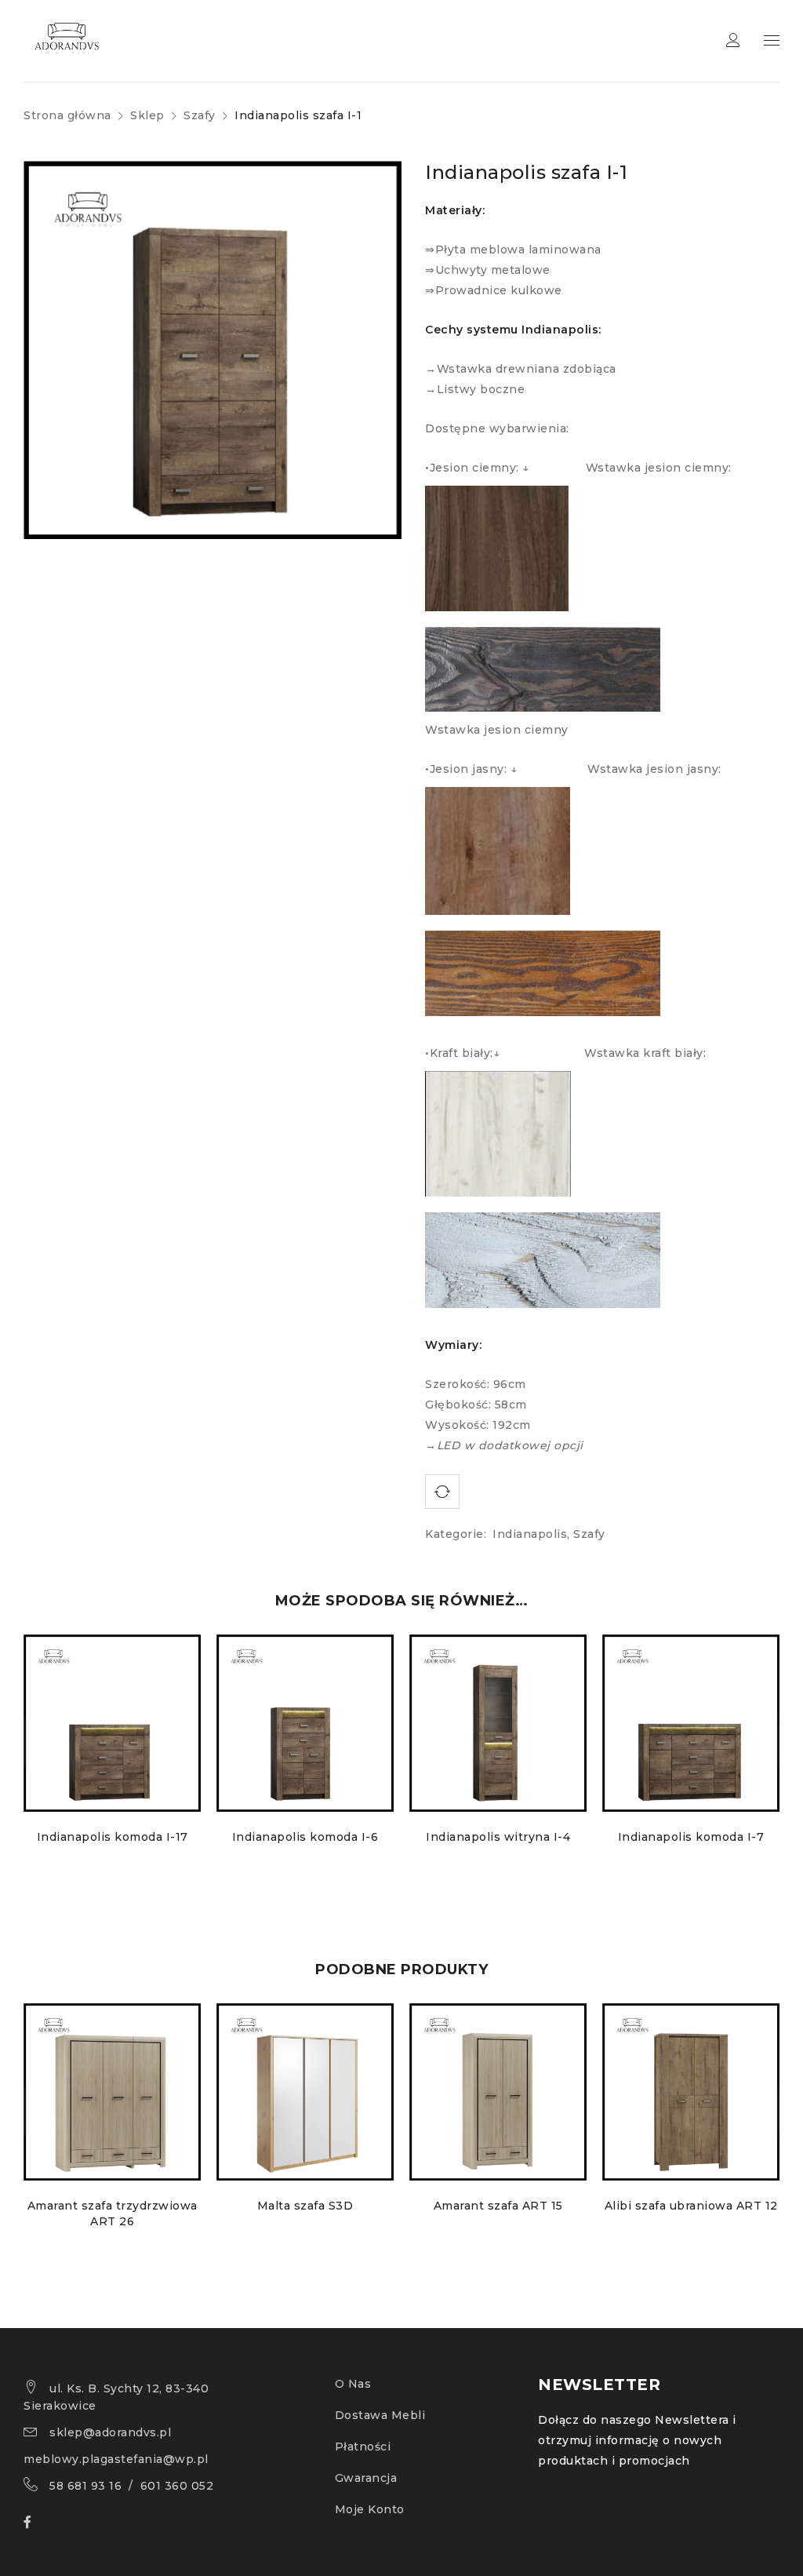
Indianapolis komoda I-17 (112, 1837)
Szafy (199, 115)
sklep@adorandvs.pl (110, 2432)
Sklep (147, 115)
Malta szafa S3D (305, 2206)
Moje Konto (370, 2509)
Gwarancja (366, 2478)
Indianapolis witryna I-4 (498, 1837)
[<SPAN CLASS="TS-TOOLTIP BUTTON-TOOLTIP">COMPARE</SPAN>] (442, 1491)
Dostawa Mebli (380, 2415)
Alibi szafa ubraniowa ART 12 (691, 2206)
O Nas (353, 2384)
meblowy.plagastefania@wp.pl (116, 2459)
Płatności (363, 2446)
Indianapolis (529, 1534)
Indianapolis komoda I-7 (691, 1837)
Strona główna (67, 115)
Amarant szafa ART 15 (498, 2206)
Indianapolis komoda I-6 (305, 1837)
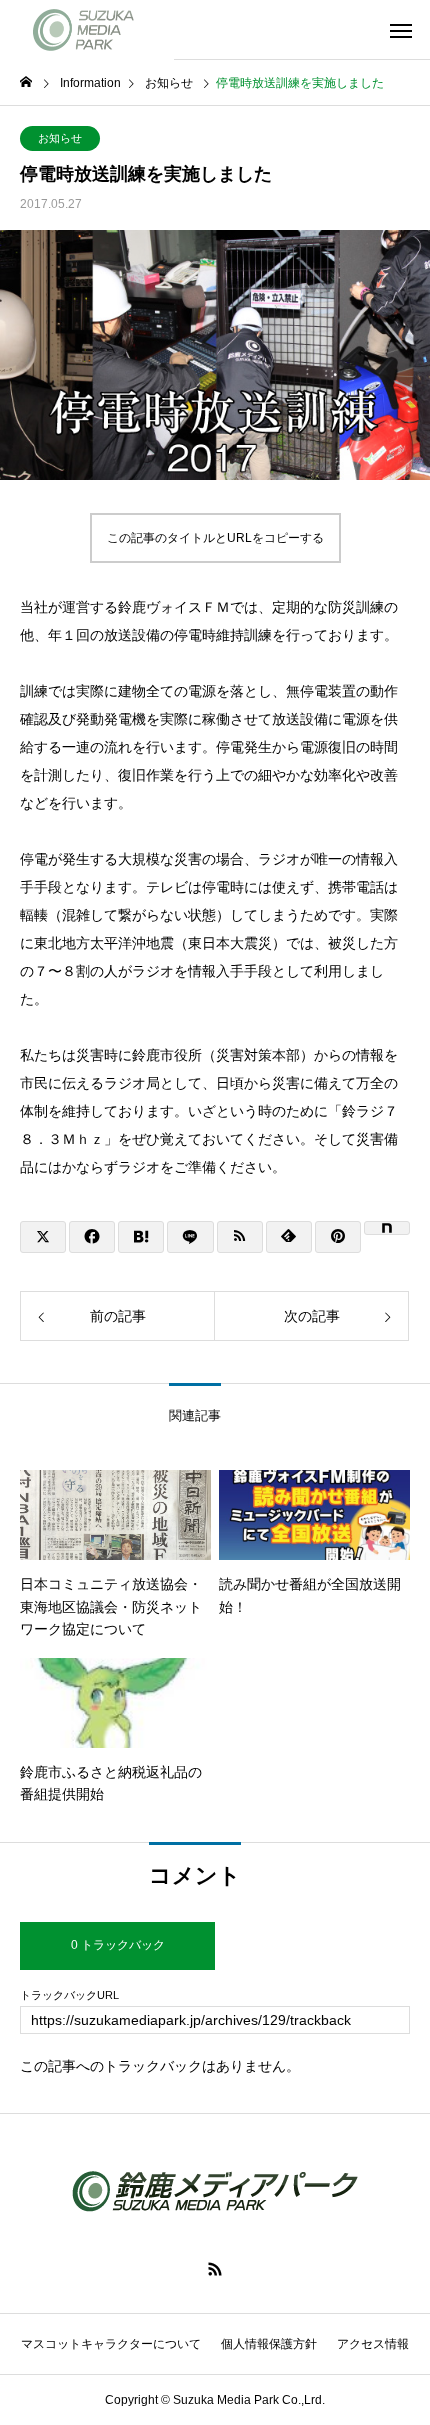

> **Problem to work on**: What you give back should match the entries above exactly, except that pictures are dropped.

> **Exercise response**:
Indianapolis komoda I-17 (112, 1837)
Szafy (199, 115)
sklep@adorandvs.pl (110, 2432)
Sklep (147, 115)
Malta szafa S3D (305, 2206)
Moje Konto (370, 2509)
Gwarancja (366, 2478)
Indianapolis witryna I-4 (498, 1837)
[<SPAN CLASS="TS-TOOLTIP BUTTON-TOOLTIP">COMPARE</SPAN>] (442, 1491)
Dostawa Mebli (380, 2415)
Alibi szafa ubraniowa ART 12 (691, 2206)
O Nas (353, 2384)
meblowy.plagastefania@wp.pl (116, 2459)
Płatności (363, 2446)
Indianapolis (529, 1534)
Indianapolis komoda I-7 (691, 1837)
Strona główna (67, 115)
Amarant szafa ART 15 (498, 2206)
Indianapolis komoda I-6 (305, 1837)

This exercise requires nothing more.